> [WORK REQUEST]: Print the listing below once more, unchanged.

** Opening DATA SHOWN block **

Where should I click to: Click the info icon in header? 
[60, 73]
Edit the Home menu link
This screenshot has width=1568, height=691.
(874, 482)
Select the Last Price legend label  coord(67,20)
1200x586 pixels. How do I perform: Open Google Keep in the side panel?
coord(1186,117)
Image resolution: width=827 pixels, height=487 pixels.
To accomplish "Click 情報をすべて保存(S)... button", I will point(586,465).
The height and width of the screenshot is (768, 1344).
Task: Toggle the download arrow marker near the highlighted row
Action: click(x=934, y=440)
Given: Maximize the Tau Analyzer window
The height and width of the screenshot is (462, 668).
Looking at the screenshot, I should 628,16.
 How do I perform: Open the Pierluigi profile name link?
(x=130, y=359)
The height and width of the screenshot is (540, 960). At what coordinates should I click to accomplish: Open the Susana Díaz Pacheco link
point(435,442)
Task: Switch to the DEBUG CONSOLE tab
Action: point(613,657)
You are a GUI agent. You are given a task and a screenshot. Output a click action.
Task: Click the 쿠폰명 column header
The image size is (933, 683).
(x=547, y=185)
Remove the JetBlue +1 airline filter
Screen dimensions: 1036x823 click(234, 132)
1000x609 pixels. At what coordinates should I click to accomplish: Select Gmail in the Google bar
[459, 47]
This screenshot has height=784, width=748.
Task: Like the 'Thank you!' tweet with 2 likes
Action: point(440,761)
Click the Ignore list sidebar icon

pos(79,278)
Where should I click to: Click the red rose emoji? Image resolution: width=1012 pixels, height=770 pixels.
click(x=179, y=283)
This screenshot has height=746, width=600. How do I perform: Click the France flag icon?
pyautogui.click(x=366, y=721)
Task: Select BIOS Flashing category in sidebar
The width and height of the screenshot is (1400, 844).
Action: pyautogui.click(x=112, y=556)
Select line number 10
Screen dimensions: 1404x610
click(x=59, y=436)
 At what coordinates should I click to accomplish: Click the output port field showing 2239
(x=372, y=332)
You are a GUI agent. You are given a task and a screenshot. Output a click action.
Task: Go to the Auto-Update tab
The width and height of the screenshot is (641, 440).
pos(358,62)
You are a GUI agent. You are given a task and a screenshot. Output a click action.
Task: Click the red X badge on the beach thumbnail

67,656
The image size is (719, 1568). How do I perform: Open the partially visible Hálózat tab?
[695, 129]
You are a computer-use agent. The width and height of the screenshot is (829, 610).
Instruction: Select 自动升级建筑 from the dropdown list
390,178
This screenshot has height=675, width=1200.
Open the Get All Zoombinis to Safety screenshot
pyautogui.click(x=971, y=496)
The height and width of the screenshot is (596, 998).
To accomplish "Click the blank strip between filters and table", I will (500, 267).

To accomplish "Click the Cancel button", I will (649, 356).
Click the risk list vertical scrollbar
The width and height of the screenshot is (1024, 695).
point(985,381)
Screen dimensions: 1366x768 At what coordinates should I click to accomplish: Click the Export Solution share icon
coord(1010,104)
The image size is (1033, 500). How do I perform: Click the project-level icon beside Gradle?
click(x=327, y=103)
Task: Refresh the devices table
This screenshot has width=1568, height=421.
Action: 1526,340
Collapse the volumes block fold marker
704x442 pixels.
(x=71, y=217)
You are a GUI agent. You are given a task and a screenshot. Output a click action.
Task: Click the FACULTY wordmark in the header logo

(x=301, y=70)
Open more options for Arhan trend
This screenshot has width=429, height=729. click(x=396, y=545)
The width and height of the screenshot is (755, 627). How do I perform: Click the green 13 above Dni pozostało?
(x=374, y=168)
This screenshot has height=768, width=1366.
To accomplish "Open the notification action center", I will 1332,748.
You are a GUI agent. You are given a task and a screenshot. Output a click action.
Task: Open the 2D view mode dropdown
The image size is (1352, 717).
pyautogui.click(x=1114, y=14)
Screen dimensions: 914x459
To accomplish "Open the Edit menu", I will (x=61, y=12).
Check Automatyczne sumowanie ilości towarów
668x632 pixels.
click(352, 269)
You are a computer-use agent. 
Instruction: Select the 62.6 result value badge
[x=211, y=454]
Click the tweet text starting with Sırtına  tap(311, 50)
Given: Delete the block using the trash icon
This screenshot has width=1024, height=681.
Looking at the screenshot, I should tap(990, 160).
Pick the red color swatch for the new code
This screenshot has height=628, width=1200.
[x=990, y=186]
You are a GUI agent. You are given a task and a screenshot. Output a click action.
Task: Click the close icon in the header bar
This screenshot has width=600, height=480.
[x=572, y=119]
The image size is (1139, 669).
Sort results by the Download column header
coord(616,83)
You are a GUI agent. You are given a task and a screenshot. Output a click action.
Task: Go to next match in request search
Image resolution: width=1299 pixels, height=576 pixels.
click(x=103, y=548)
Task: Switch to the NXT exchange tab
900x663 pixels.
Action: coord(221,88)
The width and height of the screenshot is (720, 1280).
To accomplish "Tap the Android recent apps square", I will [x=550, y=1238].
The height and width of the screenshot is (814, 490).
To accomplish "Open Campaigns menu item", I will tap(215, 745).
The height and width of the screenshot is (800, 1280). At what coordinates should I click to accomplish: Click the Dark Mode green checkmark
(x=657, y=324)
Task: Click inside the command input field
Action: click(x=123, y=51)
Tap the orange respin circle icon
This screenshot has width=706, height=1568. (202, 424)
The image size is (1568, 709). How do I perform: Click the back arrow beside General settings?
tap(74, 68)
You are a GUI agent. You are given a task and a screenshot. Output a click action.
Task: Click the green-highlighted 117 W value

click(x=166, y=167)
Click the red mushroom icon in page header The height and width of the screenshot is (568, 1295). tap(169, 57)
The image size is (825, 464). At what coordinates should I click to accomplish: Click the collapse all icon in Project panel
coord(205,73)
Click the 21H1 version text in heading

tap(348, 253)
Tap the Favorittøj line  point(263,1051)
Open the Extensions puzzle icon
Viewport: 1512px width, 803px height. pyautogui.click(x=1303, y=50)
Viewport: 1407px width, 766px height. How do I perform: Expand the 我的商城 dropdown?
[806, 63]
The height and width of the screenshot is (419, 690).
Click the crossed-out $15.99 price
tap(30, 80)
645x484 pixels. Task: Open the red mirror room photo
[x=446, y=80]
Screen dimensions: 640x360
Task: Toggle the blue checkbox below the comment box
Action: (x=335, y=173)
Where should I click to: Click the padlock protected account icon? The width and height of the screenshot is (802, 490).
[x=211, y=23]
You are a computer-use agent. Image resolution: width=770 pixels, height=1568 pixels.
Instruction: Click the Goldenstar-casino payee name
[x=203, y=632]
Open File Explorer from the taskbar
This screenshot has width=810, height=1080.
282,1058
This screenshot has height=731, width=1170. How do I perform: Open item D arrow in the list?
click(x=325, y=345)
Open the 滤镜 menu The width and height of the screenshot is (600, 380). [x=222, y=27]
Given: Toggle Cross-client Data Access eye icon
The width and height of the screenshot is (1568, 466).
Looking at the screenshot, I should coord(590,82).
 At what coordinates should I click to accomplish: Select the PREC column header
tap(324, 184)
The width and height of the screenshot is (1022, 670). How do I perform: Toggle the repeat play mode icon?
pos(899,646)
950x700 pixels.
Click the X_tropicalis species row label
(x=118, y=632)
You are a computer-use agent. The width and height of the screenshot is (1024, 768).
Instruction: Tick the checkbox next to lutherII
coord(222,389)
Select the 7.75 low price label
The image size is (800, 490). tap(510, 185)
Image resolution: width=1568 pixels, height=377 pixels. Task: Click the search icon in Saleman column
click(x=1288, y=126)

** Closing DATA SHOWN block **

> [RESPONSE TO THIS EXERCISE]:
Where should I click to: Click the info icon in header? 
[60, 73]
Edit the Home menu link
This screenshot has width=1568, height=691.
(874, 482)
Select the Last Price legend label  coord(67,20)
1200x586 pixels. How do I perform: Open Google Keep in the side panel?
coord(1186,117)
Image resolution: width=827 pixels, height=487 pixels.
To accomplish "Click 情報をすべて保存(S)... button", I will point(586,465).
The height and width of the screenshot is (768, 1344).
Task: Toggle the download arrow marker near the highlighted row
Action: click(x=934, y=440)
Given: Maximize the Tau Analyzer window
The height and width of the screenshot is (462, 668).
Looking at the screenshot, I should 628,16.
 How do I perform: Open the Pierluigi profile name link?
(x=130, y=359)
The height and width of the screenshot is (540, 960). At what coordinates should I click to accomplish: Open the Susana Díaz Pacheco link
point(435,442)
Task: Switch to the DEBUG CONSOLE tab
Action: point(613,657)
You are a GUI agent. You are given a task and a screenshot. Output a click action.
Task: Click the 쿠폰명 column header
The image size is (933, 683).
(x=547, y=185)
Remove the JetBlue +1 airline filter
Screen dimensions: 1036x823 click(234, 132)
1000x609 pixels. At what coordinates should I click to accomplish: Select Gmail in the Google bar
[459, 47]
This screenshot has height=784, width=748.
Task: Like the 'Thank you!' tweet with 2 likes
Action: point(440,761)
Click the Ignore list sidebar icon

pos(79,278)
Where should I click to: Click the red rose emoji? Image resolution: width=1012 pixels, height=770 pixels.
click(x=179, y=283)
This screenshot has height=746, width=600. How do I perform: Click the France flag icon?
pyautogui.click(x=366, y=721)
Task: Select BIOS Flashing category in sidebar
The width and height of the screenshot is (1400, 844).
Action: pyautogui.click(x=112, y=556)
Select line number 10
Screen dimensions: 1404x610
click(x=59, y=436)
 At what coordinates should I click to accomplish: Click the output port field showing 2239
(x=372, y=332)
You are a GUI agent. You are given a task and a screenshot. Output a click action.
Task: Go to the Auto-Update tab
The width and height of the screenshot is (641, 440).
pos(358,62)
You are a GUI agent. You are given a task and a screenshot. Output a click action.
Task: Click the red X badge on the beach thumbnail

67,656
The image size is (719, 1568). How do I perform: Open the partially visible Hálózat tab?
[695, 129]
You are a computer-use agent. The width and height of the screenshot is (829, 610).
Instruction: Select 自动升级建筑 from the dropdown list
390,178
This screenshot has height=675, width=1200.
Open the Get All Zoombinis to Safety screenshot
pyautogui.click(x=971, y=496)
The height and width of the screenshot is (596, 998).
To accomplish "Click the blank strip between filters and table", I will (500, 267).

To accomplish "Click the Cancel button", I will (649, 356).
Click the risk list vertical scrollbar
The width and height of the screenshot is (1024, 695).
point(985,381)
Screen dimensions: 1366x768 At what coordinates should I click to accomplish: Click the Export Solution share icon
coord(1010,104)
The image size is (1033, 500). How do I perform: Click the project-level icon beside Gradle?
click(x=327, y=103)
Task: Refresh the devices table
This screenshot has width=1568, height=421.
Action: 1526,340
Collapse the volumes block fold marker
704x442 pixels.
(x=71, y=217)
You are a GUI agent. You are given a task and a screenshot. Output a click action.
Task: Click the FACULTY wordmark in the header logo

(x=301, y=70)
Open more options for Arhan trend
This screenshot has width=429, height=729. click(x=396, y=545)
The width and height of the screenshot is (755, 627). How do I perform: Click the green 13 above Dni pozostało?
(x=374, y=168)
This screenshot has height=768, width=1366.
To accomplish "Open the notification action center", I will 1332,748.
You are a GUI agent. You are given a task and a screenshot. Output a click action.
Task: Open the 2D view mode dropdown
The image size is (1352, 717).
pyautogui.click(x=1114, y=14)
Screen dimensions: 914x459
To accomplish "Open the Edit menu", I will (x=61, y=12).
Check Automatyczne sumowanie ilości towarów
668x632 pixels.
click(352, 269)
You are a computer-use agent. 
Instruction: Select the 62.6 result value badge
[x=211, y=454]
Click the tweet text starting with Sırtına  tap(311, 50)
Given: Delete the block using the trash icon
This screenshot has width=1024, height=681.
Looking at the screenshot, I should tap(990, 160).
Pick the red color swatch for the new code
This screenshot has height=628, width=1200.
[x=990, y=186]
You are a GUI agent. You are given a task and a screenshot. Output a click action.
Task: Click the close icon in the header bar
This screenshot has width=600, height=480.
[x=572, y=119]
The image size is (1139, 669).
Sort results by the Download column header
coord(616,83)
You are a GUI agent. You are given a task and a screenshot. Output a click action.
Task: Go to next match in request search
Image resolution: width=1299 pixels, height=576 pixels.
click(x=103, y=548)
Task: Switch to the NXT exchange tab
900x663 pixels.
Action: coord(221,88)
The width and height of the screenshot is (720, 1280).
To accomplish "Tap the Android recent apps square", I will [x=550, y=1238].
The height and width of the screenshot is (814, 490).
To accomplish "Open Campaigns menu item", I will tap(215, 745).
The height and width of the screenshot is (800, 1280). At what coordinates should I click to accomplish: Click the Dark Mode green checkmark
(x=657, y=324)
Task: Click inside the command input field
Action: click(x=123, y=51)
Tap the orange respin circle icon
This screenshot has width=706, height=1568. (202, 424)
The image size is (1568, 709). How do I perform: Click the back arrow beside General settings?
tap(74, 68)
You are a GUI agent. You are given a task and a screenshot. Output a click action.
Task: Click the green-highlighted 117 W value

click(x=166, y=167)
Click the red mushroom icon in page header The height and width of the screenshot is (568, 1295). tap(169, 57)
The image size is (825, 464). At what coordinates should I click to accomplish: Click the collapse all icon in Project panel
coord(205,73)
Click the 21H1 version text in heading

tap(348, 253)
Tap the Favorittøj line  point(263,1051)
Open the Extensions puzzle icon
Viewport: 1512px width, 803px height. pyautogui.click(x=1303, y=50)
Viewport: 1407px width, 766px height. How do I perform: Expand the 我的商城 dropdown?
[806, 63]
The height and width of the screenshot is (419, 690).
Click the crossed-out $15.99 price
tap(30, 80)
645x484 pixels. Task: Open the red mirror room photo
[x=446, y=80]
Screen dimensions: 640x360
Task: Toggle the blue checkbox below the comment box
Action: (x=335, y=173)
Where should I click to: Click the padlock protected account icon? The width and height of the screenshot is (802, 490).
[x=211, y=23]
You are a computer-use agent. Image resolution: width=770 pixels, height=1568 pixels.
Instruction: Click the Goldenstar-casino payee name
[x=203, y=632]
Open File Explorer from the taskbar
This screenshot has width=810, height=1080.
282,1058
This screenshot has height=731, width=1170. How do I perform: Open item D arrow in the list?
click(x=325, y=345)
Open the 滤镜 menu The width and height of the screenshot is (600, 380). [x=222, y=27]
Given: Toggle Cross-client Data Access eye icon
The width and height of the screenshot is (1568, 466).
Looking at the screenshot, I should coord(590,82).
 At what coordinates should I click to accomplish: Select the PREC column header
tap(324, 184)
The width and height of the screenshot is (1022, 670). How do I perform: Toggle the repeat play mode icon?
pos(899,646)
950x700 pixels.
Click the X_tropicalis species row label
(x=118, y=632)
You are a computer-use agent. The width and height of the screenshot is (1024, 768).
Instruction: Tick the checkbox next to lutherII
coord(222,389)
Select the 7.75 low price label
The image size is (800, 490). tap(510, 185)
Image resolution: width=1568 pixels, height=377 pixels. Task: Click the search icon in Saleman column
click(x=1288, y=126)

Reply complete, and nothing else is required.